■ THE TASK ■
Continue the news article about the Acho Dene Koe First Nation and the Alaska-Alberta railway, starting right after its last sentence.

■ GIVEN TEXT ■
>>>>>
A map shows the planned route for a railway from Alberta to Alaska. (Courtesy/A2A)

A map shows the planned route for a railway from Alberta to Alaska. (Courtesy/A2A)

N.W.T.’s Acho Dene Koe First Nation not supporting Alaska-Alberta railway

  • Jun. 29, 2021 12:30 p.m.

A proposed railway connecting Alaska to Alberta through Acho Dene Koe territory will not be supported by the First Nation.

In a news release, the Acho Dene Koe First Nation questioned the project’s financial stability, credibility, and viability, saying it would step away from discussions with the Alaska-Alberta Railway Development Corporation.

“Acho Dene Koe First Nation has lost confidence in the Alaska-Alberta Railway Development Corporation at this time,” the First Nation stated.

“Acho Dene Koe First Nation will monitor this situation, always with the primary concern of protecting Acho Dene Koe First Nation’s interests.”

If built, the railway is forecast to cost around $22 billion and speed up movement of goods between Asia and North America. The line would span 2,570 km from the Delta Junction, Alaska to Fort McKay, Alberta, where it would connct to the rest of Canada’s rail network.

The project is in its infancy, though the company leading it is in trouble.
<<<<<
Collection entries
>>>>>
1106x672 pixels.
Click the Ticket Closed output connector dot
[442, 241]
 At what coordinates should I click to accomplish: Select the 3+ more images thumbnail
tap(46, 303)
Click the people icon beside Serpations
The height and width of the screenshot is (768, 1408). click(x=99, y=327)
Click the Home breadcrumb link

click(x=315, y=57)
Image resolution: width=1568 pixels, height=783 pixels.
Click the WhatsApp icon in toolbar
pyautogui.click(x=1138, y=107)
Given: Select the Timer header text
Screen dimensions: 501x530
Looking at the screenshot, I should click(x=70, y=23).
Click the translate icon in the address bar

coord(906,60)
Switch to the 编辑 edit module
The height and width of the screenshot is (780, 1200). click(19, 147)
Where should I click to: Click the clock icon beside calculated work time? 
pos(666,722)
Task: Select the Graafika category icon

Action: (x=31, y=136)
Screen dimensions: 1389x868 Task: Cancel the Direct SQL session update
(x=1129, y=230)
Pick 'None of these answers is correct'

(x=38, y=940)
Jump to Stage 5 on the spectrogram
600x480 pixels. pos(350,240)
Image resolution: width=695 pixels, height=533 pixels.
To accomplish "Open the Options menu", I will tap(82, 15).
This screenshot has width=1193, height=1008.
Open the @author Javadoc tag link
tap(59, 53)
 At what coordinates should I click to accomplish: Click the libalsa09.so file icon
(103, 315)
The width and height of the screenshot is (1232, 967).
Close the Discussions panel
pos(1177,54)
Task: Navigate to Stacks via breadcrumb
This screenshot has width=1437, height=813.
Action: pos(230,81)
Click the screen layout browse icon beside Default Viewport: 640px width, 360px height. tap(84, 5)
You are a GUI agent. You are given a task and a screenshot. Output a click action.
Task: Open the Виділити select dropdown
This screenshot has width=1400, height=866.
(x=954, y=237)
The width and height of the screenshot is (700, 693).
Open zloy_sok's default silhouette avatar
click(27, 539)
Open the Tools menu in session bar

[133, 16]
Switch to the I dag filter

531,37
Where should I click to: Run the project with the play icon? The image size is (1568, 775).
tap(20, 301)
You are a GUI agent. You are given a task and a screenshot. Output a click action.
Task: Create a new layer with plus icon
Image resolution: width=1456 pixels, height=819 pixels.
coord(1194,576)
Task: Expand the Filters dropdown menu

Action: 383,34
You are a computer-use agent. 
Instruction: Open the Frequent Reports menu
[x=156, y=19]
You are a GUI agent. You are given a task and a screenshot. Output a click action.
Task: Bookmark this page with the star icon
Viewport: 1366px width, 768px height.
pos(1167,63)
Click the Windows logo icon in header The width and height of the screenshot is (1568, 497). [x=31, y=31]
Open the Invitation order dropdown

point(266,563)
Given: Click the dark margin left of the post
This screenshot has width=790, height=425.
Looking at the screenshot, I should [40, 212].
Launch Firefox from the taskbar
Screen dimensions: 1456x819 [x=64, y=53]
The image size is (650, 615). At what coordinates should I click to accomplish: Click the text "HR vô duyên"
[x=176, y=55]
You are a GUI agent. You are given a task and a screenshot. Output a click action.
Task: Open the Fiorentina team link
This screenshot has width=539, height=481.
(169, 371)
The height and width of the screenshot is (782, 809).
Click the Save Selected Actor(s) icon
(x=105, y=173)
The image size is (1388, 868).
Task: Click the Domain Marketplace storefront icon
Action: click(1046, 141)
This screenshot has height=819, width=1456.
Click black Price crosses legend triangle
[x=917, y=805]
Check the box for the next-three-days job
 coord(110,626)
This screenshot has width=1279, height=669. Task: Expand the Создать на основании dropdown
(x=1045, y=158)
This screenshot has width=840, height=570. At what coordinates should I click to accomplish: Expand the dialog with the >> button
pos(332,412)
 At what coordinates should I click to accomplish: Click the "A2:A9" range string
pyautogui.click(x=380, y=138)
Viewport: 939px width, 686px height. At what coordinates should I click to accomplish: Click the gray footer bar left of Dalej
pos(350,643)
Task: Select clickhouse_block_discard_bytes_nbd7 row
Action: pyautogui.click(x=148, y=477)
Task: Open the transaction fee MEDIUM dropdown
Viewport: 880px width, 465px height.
<<<<<
■ RESPONSE TO THIS EXERCISE ■
The corporation, known as A2A, filed for creditor protection earlier in June after its main lender went into receivership. A2A is now looking for a buyer.

According to the CBC, an investigation by the Ontario Securities Commission found financial irregularities in founder Sean McCoshen’s dealings with that lender, Bridging Finance.

A2A subsequently said McCoshen would not be involved in the process of finding other investors.

The company said it still plans to advance the project.

“Despite its lender’s receivership, the company believes that the A2A rail project concept is sound, and has already made significant progress toward full financing, above and beyond the development capital provided by Bridging Finance over the past five years,” read a statement from the corporation.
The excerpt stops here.